------ THE DATA ------

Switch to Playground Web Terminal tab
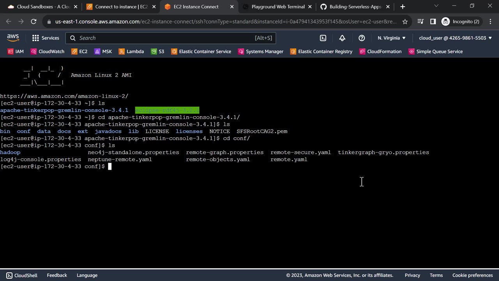Image resolution: width=499 pixels, height=281 pixels. click(278, 7)
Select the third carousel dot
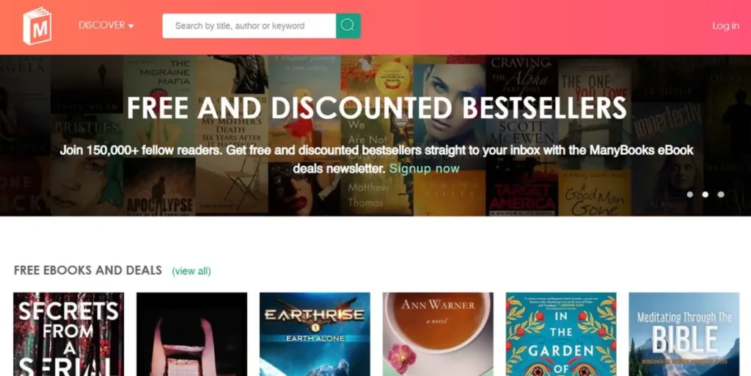Viewport: 751px width, 376px height. point(721,194)
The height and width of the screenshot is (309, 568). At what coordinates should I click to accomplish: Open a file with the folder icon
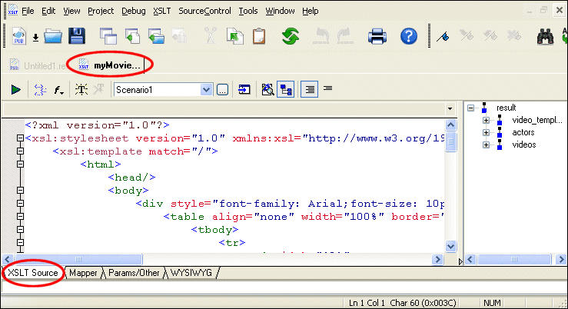[53, 36]
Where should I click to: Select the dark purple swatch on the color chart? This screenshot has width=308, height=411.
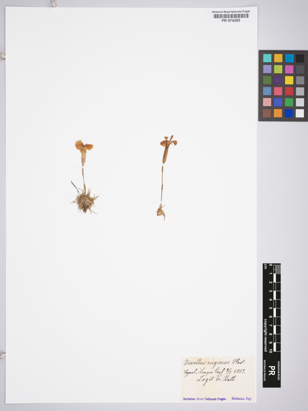pyautogui.click(x=278, y=80)
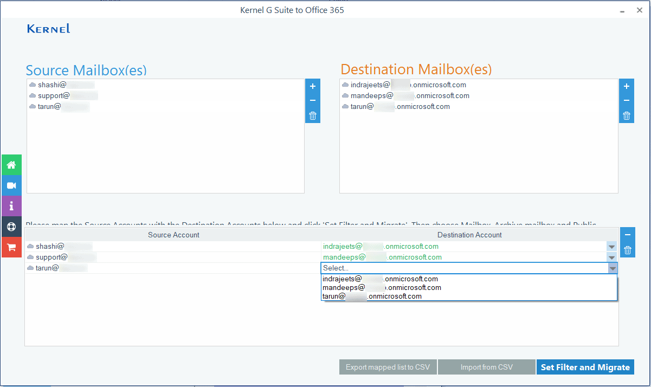Viewport: 651px width, 387px height.
Task: Add a destination mailbox with plus icon
Action: click(x=627, y=86)
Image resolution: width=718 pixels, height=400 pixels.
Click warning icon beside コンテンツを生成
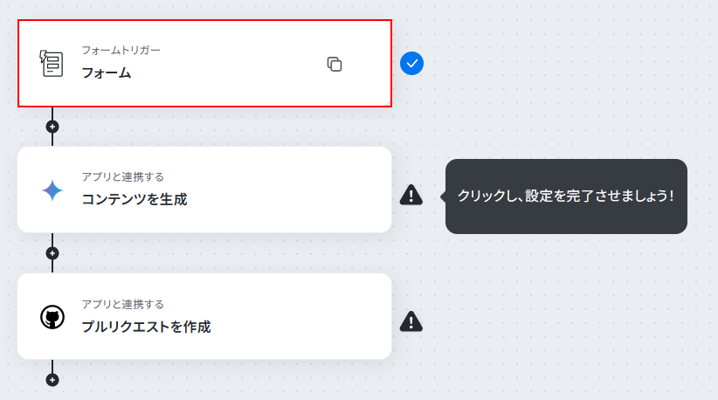coord(411,195)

------

▶ PROBLEM TO WORK ON
Copy all of the data word for word, and keep the pictures out of it.

▶ RESPONSE FOR THIS EXERCISE
Switch to Playground Web Terminal tab
Image resolution: width=499 pixels, height=281 pixels. click(278, 7)
Select the third carousel dot
Viewport: 751px width, 376px height. point(721,194)
The height and width of the screenshot is (309, 568). At what coordinates should I click to accomplish: Open a file with the folder icon
[53, 36]
Where should I click to: Select the dark purple swatch on the color chart? This screenshot has width=308, height=411.
pyautogui.click(x=278, y=80)
Viewport: 651px width, 387px height.
Task: Add a destination mailbox with plus icon
Action: click(x=627, y=86)
Image resolution: width=718 pixels, height=400 pixels.
Click warning icon beside コンテンツを生成
coord(411,195)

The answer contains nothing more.